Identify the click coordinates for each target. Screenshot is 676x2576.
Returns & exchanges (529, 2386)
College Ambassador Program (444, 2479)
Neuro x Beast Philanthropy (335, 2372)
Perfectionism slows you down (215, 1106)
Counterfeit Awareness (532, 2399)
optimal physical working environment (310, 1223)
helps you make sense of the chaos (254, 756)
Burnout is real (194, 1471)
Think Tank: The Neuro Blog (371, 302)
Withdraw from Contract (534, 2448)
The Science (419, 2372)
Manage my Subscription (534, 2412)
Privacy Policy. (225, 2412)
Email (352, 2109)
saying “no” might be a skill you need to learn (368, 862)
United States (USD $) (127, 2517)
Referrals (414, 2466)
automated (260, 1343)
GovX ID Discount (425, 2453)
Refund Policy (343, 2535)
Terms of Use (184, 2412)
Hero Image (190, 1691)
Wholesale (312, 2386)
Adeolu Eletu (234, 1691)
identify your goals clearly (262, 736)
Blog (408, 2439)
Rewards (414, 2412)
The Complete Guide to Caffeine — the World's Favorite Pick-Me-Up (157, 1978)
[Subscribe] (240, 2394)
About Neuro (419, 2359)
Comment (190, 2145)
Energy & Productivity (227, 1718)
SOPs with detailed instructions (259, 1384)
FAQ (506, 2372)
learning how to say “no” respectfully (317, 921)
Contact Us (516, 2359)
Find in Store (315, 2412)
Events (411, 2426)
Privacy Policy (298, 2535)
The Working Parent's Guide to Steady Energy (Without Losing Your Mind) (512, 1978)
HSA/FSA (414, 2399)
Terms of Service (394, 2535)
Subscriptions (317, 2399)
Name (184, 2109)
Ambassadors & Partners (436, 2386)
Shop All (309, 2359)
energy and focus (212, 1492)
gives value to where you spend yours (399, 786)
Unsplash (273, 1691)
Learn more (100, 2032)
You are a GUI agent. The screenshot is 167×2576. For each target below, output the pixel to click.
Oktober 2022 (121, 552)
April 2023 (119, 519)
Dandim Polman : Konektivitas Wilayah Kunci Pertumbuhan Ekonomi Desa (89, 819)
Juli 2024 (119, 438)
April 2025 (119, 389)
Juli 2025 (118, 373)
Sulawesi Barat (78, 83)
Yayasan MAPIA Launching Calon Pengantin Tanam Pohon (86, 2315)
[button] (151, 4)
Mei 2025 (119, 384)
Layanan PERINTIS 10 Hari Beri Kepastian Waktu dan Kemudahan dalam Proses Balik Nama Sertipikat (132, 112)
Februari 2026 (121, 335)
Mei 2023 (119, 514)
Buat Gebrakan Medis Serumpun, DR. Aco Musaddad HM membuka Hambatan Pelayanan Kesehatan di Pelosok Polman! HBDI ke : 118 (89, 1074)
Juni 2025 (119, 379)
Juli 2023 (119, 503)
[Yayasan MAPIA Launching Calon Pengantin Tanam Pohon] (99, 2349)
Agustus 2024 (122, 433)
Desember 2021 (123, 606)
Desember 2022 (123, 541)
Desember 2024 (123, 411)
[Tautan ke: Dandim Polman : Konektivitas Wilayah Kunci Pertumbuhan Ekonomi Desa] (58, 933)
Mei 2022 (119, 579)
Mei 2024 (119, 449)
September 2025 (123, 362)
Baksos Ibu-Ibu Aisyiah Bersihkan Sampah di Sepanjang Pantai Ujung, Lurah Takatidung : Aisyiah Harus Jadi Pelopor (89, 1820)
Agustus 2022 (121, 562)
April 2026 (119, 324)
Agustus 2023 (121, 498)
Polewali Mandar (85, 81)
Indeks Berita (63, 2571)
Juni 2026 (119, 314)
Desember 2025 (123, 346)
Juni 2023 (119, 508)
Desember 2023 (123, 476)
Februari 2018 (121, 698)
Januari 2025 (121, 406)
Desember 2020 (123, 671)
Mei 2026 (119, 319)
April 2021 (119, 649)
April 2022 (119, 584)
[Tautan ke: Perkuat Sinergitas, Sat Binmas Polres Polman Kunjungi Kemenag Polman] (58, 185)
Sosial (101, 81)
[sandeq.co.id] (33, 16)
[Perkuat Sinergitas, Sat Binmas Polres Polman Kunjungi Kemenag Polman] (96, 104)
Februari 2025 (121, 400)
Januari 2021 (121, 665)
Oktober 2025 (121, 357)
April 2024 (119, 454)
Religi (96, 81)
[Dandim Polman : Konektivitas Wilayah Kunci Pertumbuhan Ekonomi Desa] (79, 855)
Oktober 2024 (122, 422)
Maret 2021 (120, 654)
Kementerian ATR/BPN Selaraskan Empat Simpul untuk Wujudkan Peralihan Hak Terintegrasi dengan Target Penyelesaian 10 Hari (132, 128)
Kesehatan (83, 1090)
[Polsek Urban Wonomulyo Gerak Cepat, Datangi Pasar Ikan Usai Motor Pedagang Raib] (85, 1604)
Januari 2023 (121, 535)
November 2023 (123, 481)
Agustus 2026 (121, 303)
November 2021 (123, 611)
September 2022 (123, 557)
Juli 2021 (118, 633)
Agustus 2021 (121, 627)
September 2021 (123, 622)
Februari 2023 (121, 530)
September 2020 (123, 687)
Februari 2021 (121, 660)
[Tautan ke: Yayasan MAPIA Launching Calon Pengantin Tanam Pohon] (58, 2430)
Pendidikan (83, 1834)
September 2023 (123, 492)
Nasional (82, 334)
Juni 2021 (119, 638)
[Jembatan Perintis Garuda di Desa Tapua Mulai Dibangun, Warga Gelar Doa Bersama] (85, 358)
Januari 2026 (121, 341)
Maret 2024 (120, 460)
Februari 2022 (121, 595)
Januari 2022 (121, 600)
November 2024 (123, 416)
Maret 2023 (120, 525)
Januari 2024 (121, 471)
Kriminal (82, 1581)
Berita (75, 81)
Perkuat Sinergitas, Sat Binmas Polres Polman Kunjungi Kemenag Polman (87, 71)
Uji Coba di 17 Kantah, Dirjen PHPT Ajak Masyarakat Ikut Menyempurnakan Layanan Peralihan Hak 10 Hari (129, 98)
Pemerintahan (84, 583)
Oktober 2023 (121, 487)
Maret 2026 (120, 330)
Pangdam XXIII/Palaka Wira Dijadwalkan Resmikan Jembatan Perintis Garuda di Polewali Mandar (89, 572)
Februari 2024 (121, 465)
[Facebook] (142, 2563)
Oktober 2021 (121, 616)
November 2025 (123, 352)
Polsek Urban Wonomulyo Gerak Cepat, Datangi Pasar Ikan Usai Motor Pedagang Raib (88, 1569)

────────

__Work order__.
Retype the entries above exactly as they appear.

__Solution__.
Identify the click coordinates for each target. Screenshot is 676x2576.
Returns & exchanges (529, 2386)
College Ambassador Program (444, 2479)
Neuro x Beast Philanthropy (335, 2372)
Perfectionism slows you down (215, 1106)
Counterfeit Awareness (532, 2399)
optimal physical working environment (310, 1223)
helps you make sense of the chaos (254, 756)
Burnout is real (194, 1471)
Think Tank: The Neuro Blog (371, 302)
Withdraw from Contract (534, 2448)
The Science (419, 2372)
Manage my Subscription (534, 2412)
Privacy Policy. (225, 2412)
Email (352, 2109)
saying “no” might be a skill you need to learn (368, 862)
United States (USD $) (127, 2517)
Referrals (414, 2466)
automated (260, 1343)
GovX ID Discount (425, 2453)
Refund Policy (343, 2535)
Terms of Use (184, 2412)
Hero Image (190, 1691)
Wholesale (312, 2386)
Adeolu Eletu (234, 1691)
identify your goals clearly (262, 736)
Blog (408, 2439)
Rewards (414, 2412)
The Complete Guide to Caffeine — the World's Favorite Pick-Me-Up (157, 1978)
[Subscribe] (240, 2394)
About Neuro (419, 2359)
Comment (190, 2145)
Energy & Productivity (227, 1718)
SOPs with detailed instructions (259, 1384)
FAQ (506, 2372)
learning how to say “no” respectfully (317, 921)
Contact Us (516, 2359)
Find in Store (315, 2412)
Events (411, 2426)
Privacy Policy (298, 2535)
The Working Parent's Guide to Steady Energy (Without Losing Your Mind) (512, 1978)
HSA/FSA (414, 2399)
Terms of Service (394, 2535)
Subscriptions (317, 2399)
Name (184, 2109)
Ambassadors & Partners (436, 2386)
Shop All (309, 2359)
energy and focus (212, 1492)
gives value to where you spend yours (399, 786)
Unsplash (273, 1691)
Learn more (100, 2032)
You are a GUI agent. The screenshot is 167×2576. For each target below, output the pixel to click.
Oktober 2022 (121, 552)
April 2023 (119, 519)
Dandim Polman : Konektivitas Wilayah Kunci Pertumbuhan Ekonomi Desa (89, 819)
Juli 2024 (119, 438)
April 2025 (119, 389)
Juli 2025 (118, 373)
Sulawesi Barat (78, 83)
Yayasan MAPIA Launching Calon Pengantin Tanam Pohon (86, 2315)
[button] (151, 4)
Mei 2025 (119, 384)
Layanan PERINTIS 10 Hari Beri Kepastian Waktu dan Kemudahan dalam Proses Balik Nama Sertipikat (132, 112)
Februari 2026 (121, 335)
Mei 2023 (119, 514)
Buat Gebrakan Medis Serumpun, DR. Aco Musaddad HM membuka Hambatan Pelayanan Kesehatan di Pelosok Polman! HBDI ke : 118 (89, 1074)
Juni 2025 (119, 379)
Juli 2023 (119, 503)
[Yayasan MAPIA Launching Calon Pengantin Tanam Pohon] (99, 2349)
Agustus 2024 (122, 433)
Desember 2021 (123, 606)
Desember 2022 (123, 541)
Desember 2024 (123, 411)
[Tautan ke: Dandim Polman : Konektivitas Wilayah Kunci Pertumbuhan Ekonomi Desa] (58, 933)
Mei 2022 (119, 579)
Mei 2024 (119, 449)
September 2025 (123, 362)
Baksos Ibu-Ibu Aisyiah Bersihkan Sampah di Sepanjang Pantai Ujung, Lurah Takatidung : Aisyiah Harus Jadi Pelopor (89, 1820)
Agustus 2022 (121, 562)
April 2026 (119, 324)
Agustus 2023 (121, 498)
Polewali Mandar (85, 81)
Indeks Berita (63, 2571)
Juni 2026 (119, 314)
Desember 2025 (123, 346)
Juni 2023 (119, 508)
Desember 2023 (123, 476)
Februari 2018 (121, 698)
Januari 2025 (121, 406)
Desember 2020 (123, 671)
Mei 2026 (119, 319)
April 2021 (119, 649)
April 2022 (119, 584)
[Tautan ke: Perkuat Sinergitas, Sat Binmas Polres Polman Kunjungi Kemenag Polman] (58, 185)
Sosial (101, 81)
[sandeq.co.id] (33, 16)
[Perkuat Sinergitas, Sat Binmas Polres Polman Kunjungi Kemenag Polman] (96, 104)
Februari 2025 (121, 400)
Januari 2021 (121, 665)
Oktober 2025 (121, 357)
April 2024 (119, 454)
Religi (96, 81)
[Dandim Polman : Konektivitas Wilayah Kunci Pertumbuhan Ekonomi Desa] (79, 855)
Oktober 2024 (122, 422)
Maret 2021 (120, 654)
Kementerian ATR/BPN Selaraskan Empat Simpul untuk Wujudkan Peralihan Hak Terintegrasi dengan Target Penyelesaian 10 Hari (132, 128)
Kesehatan (83, 1090)
[Polsek Urban Wonomulyo Gerak Cepat, Datangi Pasar Ikan Usai Motor Pedagang Raib] (85, 1604)
Januari 2023 (121, 535)
November 2023 (123, 481)
Agustus 2026 (121, 303)
November 2021 (123, 611)
September 2022 (123, 557)
Juli 2021 (118, 633)
Agustus 2021 (121, 627)
September 2021 (123, 622)
Februari 2023 (121, 530)
September 2020 (123, 687)
Februari 2021 (121, 660)
[Tautan ke: Yayasan MAPIA Launching Calon Pengantin Tanam Pohon] (58, 2430)
Pendidikan (83, 1834)
September 2023 (123, 492)
Nasional (82, 334)
Juni 2021 (119, 638)
[Jembatan Perintis Garuda di Desa Tapua Mulai Dibangun, Warga Gelar Doa Bersama] (85, 358)
Januari 2026 (121, 341)
Maret 2024 (120, 460)
Februari 2022 (121, 595)
Januari 2022 (121, 600)
November 2024 (123, 416)
Maret 2023 (120, 525)
Januari 2024 (121, 471)
Kriminal (82, 1581)
Berita (75, 81)
Perkuat Sinergitas, Sat Binmas Polres Polman Kunjungi Kemenag Polman (87, 71)
Uji Coba di 17 Kantah, Dirjen PHPT Ajak Masyarakat Ikut Menyempurnakan Layanan Peralihan Hak 10 Hari (129, 98)
Pemerintahan (84, 583)
Oktober 2023 (121, 487)
Maret 2026 (120, 330)
Pangdam XXIII/Palaka Wira Dijadwalkan Resmikan Jembatan Perintis Garuda di Polewali Mandar (89, 572)
Februari 2024 (121, 465)
[Facebook] (142, 2563)
Oktober 2021 (121, 616)
November 2025 (123, 352)
Polsek Urban Wonomulyo Gerak Cepat, Datangi Pasar Ikan Usai Motor Pedagang Raib (88, 1569)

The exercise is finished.